▶ Task description
Please copy every line below that contains the string "Policy".

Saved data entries
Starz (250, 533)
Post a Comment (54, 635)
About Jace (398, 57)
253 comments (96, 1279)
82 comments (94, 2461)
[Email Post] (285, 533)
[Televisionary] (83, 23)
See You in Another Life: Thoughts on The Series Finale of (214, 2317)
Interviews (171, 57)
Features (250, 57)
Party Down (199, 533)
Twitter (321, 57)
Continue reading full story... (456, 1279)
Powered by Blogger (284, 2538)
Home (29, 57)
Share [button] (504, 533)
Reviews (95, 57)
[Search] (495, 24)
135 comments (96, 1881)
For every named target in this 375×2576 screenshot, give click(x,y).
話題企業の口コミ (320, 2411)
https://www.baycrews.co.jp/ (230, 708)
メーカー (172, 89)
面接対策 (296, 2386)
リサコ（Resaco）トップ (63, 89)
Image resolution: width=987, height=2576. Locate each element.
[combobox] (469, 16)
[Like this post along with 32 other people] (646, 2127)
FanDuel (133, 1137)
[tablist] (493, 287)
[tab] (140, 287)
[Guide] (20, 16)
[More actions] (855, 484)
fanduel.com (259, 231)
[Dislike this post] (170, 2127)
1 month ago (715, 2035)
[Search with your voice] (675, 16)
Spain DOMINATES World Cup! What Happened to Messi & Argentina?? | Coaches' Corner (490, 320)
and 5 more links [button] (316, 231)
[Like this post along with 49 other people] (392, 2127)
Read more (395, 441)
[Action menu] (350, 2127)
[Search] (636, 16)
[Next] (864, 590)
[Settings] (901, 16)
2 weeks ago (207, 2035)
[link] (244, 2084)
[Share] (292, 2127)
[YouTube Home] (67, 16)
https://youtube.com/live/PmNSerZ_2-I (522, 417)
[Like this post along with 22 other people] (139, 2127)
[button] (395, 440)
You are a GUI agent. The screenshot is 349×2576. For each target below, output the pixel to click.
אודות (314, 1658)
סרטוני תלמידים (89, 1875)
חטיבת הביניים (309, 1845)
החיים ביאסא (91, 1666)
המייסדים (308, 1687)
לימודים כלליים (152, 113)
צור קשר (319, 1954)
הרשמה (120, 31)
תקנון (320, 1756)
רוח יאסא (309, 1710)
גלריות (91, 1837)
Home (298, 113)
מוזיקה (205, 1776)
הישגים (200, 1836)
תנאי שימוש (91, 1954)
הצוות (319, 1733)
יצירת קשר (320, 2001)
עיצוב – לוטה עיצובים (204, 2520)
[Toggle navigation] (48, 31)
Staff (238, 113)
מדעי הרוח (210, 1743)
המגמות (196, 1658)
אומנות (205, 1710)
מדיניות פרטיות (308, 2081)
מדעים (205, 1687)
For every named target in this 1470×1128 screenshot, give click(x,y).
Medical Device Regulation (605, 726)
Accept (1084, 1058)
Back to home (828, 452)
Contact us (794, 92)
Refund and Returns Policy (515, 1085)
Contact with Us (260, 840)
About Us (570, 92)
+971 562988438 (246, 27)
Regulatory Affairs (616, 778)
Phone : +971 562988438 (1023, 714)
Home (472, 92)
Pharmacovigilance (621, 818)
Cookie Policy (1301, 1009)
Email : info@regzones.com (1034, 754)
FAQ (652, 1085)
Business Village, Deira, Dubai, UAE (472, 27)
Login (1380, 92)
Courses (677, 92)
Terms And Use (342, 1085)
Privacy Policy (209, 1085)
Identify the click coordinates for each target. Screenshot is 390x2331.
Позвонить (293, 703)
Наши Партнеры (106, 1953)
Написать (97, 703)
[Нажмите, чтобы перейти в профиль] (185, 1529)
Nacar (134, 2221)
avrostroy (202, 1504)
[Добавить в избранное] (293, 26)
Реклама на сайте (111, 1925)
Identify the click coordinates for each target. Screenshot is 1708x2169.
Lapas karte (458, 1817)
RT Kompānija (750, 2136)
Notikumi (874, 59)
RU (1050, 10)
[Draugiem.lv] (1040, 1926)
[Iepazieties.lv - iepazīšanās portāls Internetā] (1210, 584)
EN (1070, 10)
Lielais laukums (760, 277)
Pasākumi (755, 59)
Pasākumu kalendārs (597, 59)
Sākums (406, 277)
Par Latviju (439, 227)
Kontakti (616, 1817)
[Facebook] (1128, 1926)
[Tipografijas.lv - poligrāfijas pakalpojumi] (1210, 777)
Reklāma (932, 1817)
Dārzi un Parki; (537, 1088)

▶ Solution to the problem
Refund and Returns Policy (515, 1085)
Cookie Policy (1301, 1009)
Privacy Policy (209, 1085)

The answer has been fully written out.